Consult the Drupal Contributor Guide to find step-by-step guides for working with issues.
Comment #48
driskell commentedResolve review queue bot issue
Comment #49
smustgrave commentedCan the 9.5.x MR be closed since D9 is EOL please
The other MR seems to have some test failures potentially.
Comment #50
driskell commented@smustgrave I rebased it to 11.x and updated the MR. Not sure how to update the other one so I kept my existing.
It skips the test for SQLite since it will fail due to the linked issue. But it successfully fails without the fix on MariaDB / MySQL and passes after the patch.
Comment #51
driskell commentedNot sure the test failures are related.
Comment #52
smustgrave commentedGlad switching targets didn't cause issues, usually changing that causes issues.

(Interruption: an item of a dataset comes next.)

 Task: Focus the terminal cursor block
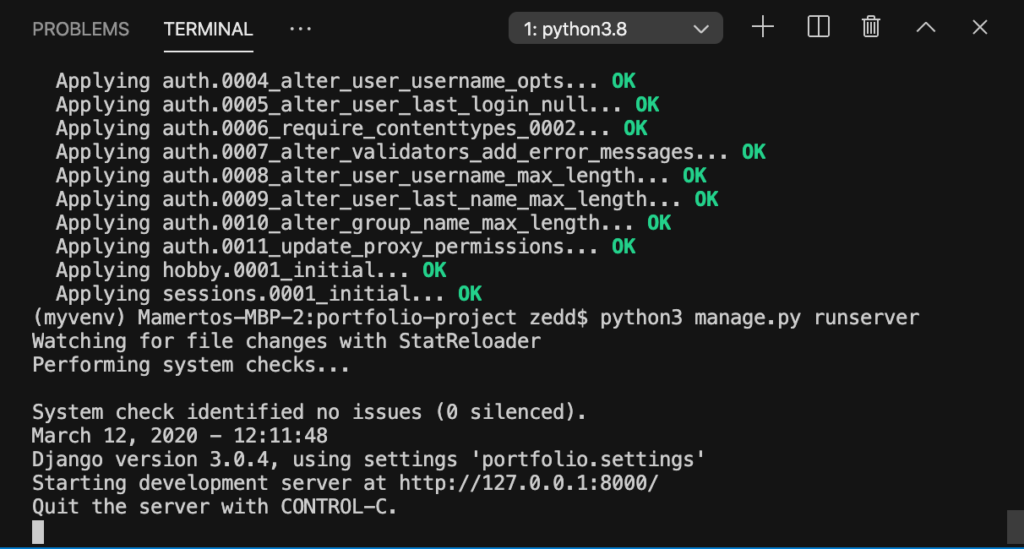pos(38,531)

Checking the issue summary
Isn't a full solution, can the proposed solution be documented helps reviewers/committers.
Added missing sections too, left TBD for sections that may apply but not familiar with issue to know myself. If not applicable just change to NA.
Comment #53
driskell commented@smustgrave I updated issue summary. It was proposed resolution that was taken so I just dropped the not sure bit and I’ve updated other parts to reflect final status. Thanks for checking
Comment #54
driskell commentedAdded more detailed description of problem and solution to IS
Comment #55
smustgrave commentedThanks issue summary reads much better now!
Comment #60
catchCommitted/pushed to 11.x, cherry-picked to 10.2.x and 10.1.x, thanks!